- PROVIDED DATA -
Start
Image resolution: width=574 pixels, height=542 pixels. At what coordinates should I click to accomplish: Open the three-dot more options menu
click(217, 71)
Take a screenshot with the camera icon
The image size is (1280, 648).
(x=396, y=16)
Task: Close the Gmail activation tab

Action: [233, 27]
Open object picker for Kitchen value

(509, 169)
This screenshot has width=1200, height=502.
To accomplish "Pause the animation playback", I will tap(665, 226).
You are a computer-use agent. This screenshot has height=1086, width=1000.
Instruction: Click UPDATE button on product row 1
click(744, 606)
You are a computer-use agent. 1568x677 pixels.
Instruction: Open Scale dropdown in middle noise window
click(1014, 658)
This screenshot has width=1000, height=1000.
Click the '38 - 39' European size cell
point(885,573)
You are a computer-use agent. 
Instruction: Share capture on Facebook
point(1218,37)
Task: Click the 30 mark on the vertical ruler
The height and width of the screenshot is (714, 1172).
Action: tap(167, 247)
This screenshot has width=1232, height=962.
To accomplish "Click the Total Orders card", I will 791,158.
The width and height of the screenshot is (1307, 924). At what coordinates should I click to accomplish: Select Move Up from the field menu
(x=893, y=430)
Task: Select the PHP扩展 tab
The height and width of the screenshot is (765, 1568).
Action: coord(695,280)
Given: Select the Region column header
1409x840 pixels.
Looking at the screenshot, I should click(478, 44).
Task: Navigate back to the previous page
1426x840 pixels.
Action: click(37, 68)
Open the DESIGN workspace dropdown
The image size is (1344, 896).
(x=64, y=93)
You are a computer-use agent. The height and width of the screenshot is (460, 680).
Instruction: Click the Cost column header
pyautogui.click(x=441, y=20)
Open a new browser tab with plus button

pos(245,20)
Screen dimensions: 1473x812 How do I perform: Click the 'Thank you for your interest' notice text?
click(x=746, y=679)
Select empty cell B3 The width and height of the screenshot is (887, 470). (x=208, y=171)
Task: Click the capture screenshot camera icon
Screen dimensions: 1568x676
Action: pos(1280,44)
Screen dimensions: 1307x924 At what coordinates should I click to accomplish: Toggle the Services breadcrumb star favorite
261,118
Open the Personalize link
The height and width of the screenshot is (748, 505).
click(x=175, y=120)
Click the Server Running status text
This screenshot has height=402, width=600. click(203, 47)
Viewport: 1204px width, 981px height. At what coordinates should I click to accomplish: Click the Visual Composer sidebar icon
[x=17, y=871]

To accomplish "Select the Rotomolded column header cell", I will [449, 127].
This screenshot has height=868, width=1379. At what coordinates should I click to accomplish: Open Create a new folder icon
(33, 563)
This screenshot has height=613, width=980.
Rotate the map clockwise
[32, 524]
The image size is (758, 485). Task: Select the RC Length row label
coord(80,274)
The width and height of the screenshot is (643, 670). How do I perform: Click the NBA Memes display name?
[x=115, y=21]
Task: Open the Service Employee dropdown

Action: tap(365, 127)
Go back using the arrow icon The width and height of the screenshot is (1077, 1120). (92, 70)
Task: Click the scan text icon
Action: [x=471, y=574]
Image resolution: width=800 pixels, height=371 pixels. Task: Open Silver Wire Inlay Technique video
End
- GOAL -
Which lines of the records contain the word "This"? Return every such line in full, treating uppercase and lowercase letters as different.

- FULL RESPONSE -
This screenshot has width=1200, height=502.
You are a computer-use agent. This screenshot has height=1086, width=1000.
This screenshot has width=1000, height=1000.
This screenshot has width=1232, height=962.
This screenshot has height=402, width=600. click(203, 47)
This screenshot has height=868, width=1379. At what coordinates should I click to accomplish: Open Create a new folder icon
This screenshot has height=613, width=980.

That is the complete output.